-- DOCUMENT EXCERPT follows --
Nokia Claims Apple Does "Legal Alchemy" To Mask IP Theft
CWmike writes "Nokia asked a federal judge last week to toss out Apple's antitrust claims, saying the iPhone maker indulged in 'legal alchemy' when it tried to divert attention from its infringement of Nokia's intellectual property. The filing was the latest salvo in a battle that began in October 2009 when handset maker Nokia sued Apple, saying the iPhone infringed on 10 of its patents, and that Apple was trying 'to get a free ride on the back of Nokia's innovation.' Apple countered in December with a lawsuit of its own that not only claimed Nokia infringed 13 of its patents, but that Nokia also violated antitrust law by legally attacking Apple after it declined to pay what it called 'exorbitant royalties' and refused to give Nokia access to iPhone patents. 'These non-patent counterclaims are designed to divert attention away from free-riding off of Nokia's intellectual property, a practice Apple evidently believes should only be of paramount concern when it is the alleged victim,' Nokia charged in the motion. Apple is on a legal roll, having also recently sued the maker of Google's Nexus One, HTC, for patent infringement."
Sure, for those specific innovations. But R&D is an expensive, time consuming process that leads to many dead ends and few profitable results (if done in the Bell Atlantic method). So they do need to capitalize on the relatively few innovations that are profitable to pave the way for the vast number that are directly profitable (Consider that Bell invented basically DLP way back in the 1970's. Sure, it's a good innovation, but it never paid them profits, because it didn't become economically feasible for decades later).
I think personally software patents are stupid, because the barrier to entry into such a field are so small that it's very hard to realistically say "I'm the first one to ever come up with this idea" and prove it (After all, it could have been part of some student's senior research project in the 70's, but was never "published")... With technologies with a large barrier to entry (especially large barriers to research), patents offer some protection to companies that they can recoup their research costs. Consider the example of someone building computer algorithms for file system interaction. How many man-hours does it take to do that? Sure, there could be a fair number, but probably not man-decades... How many non-human resources are involved? Sure, you do have a few computers/servers/etc, but my guess is MAYBE $10k... Now, consider research into radio protocols for cellphone data. How many man-hours are involved there? Potentially many decades (if you have more 2 or 3 working for any significant amount of time). How many non-human resources? LOTS. FCC licenses, transmitting equipment, diagnostic equipment, potentially hundreds of thousands of dollars (if not millions of dollars). All dedicated (for that particular time at least) to the research. That's why patents exist... To give companies an incentive to do non-trivial innovation... The fact of the mater is (IMHO) for a large number of the software patents that I've seen, the innovation is trivial at best (If not already common knowledge)...
-- DOCUMENT EXCERPT concluded --
-- DATA EXTRACTS follows --
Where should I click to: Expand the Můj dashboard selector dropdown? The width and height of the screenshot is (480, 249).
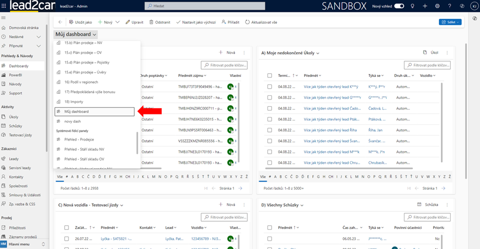click(x=75, y=35)
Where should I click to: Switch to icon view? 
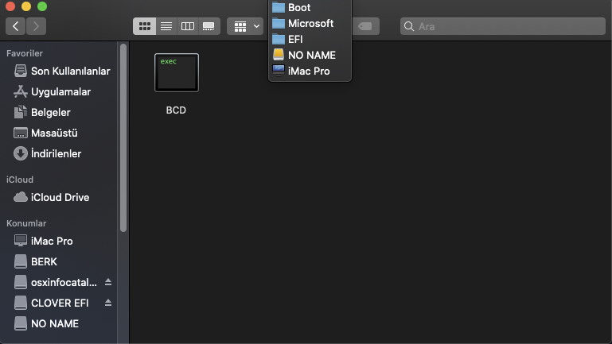pos(144,26)
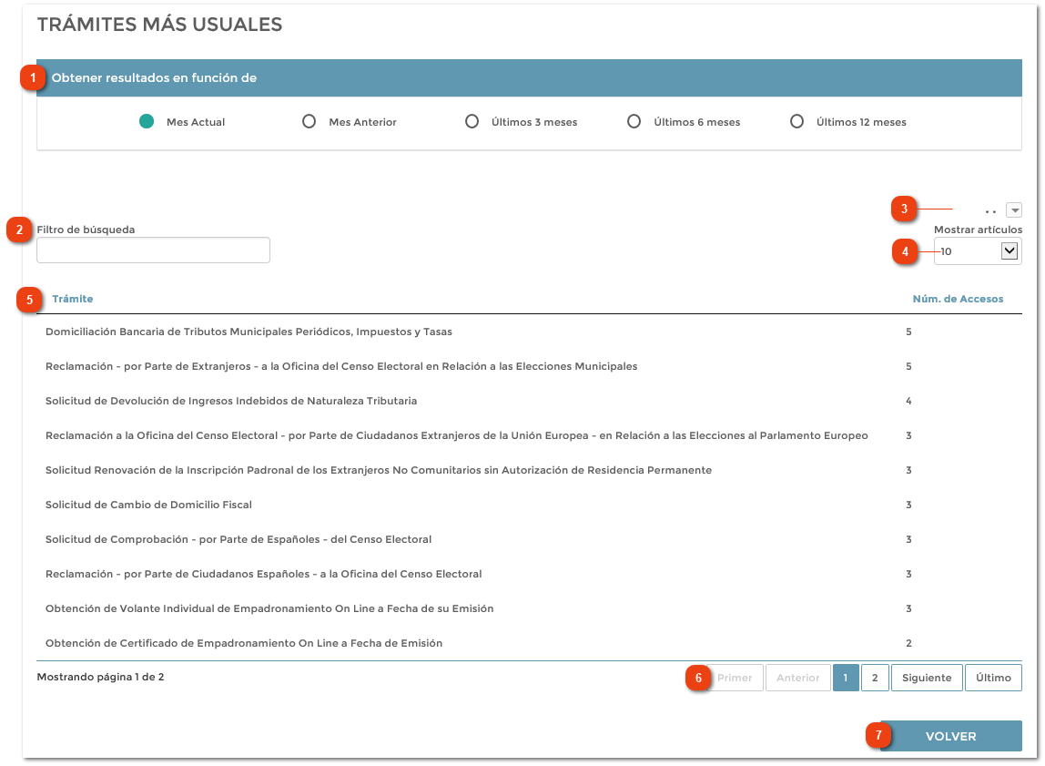Select "Últimos 12 meses"
Viewport: 1045px width, 766px height.
pos(796,121)
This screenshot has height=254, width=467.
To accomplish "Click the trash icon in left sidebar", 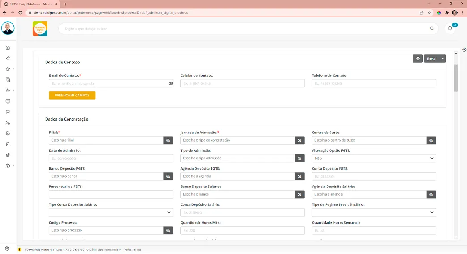I will click(x=8, y=144).

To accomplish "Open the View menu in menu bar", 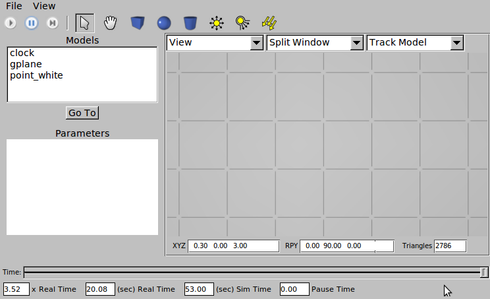I will pos(44,6).
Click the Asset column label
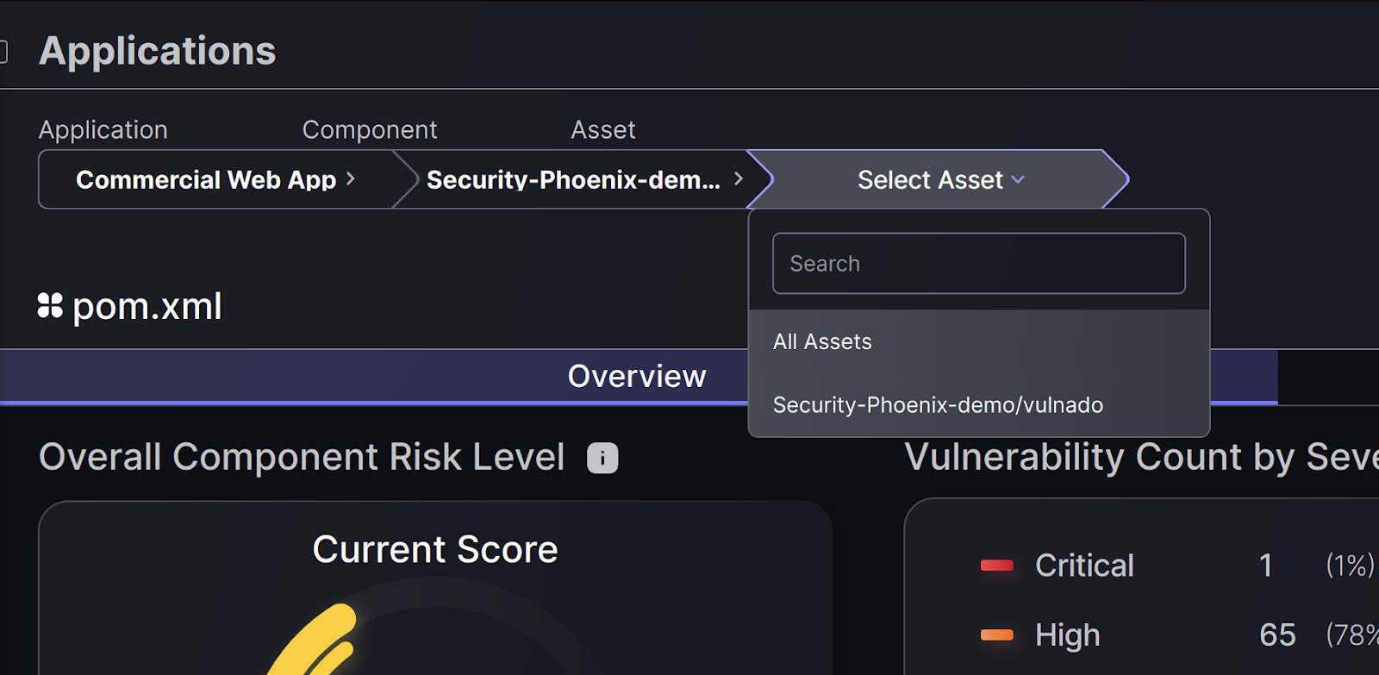Screen dimensions: 1379x675 tap(602, 129)
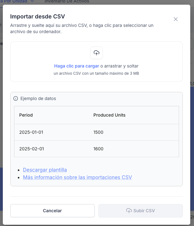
-- DATA EXTRACTS concluded --
WHAT TO DO: Translate this sentence from the Nokia and Apple patent post into Spanish: "Consider the example of someone building computer algorithms for file system interaction." These entries come from a different source than the Nokia and Apple patent post.

ANSWER TO THIS TASK: Considere el ejemplo de alguien que construye algoritmos informáticos para la interacción con el sistema de archivos.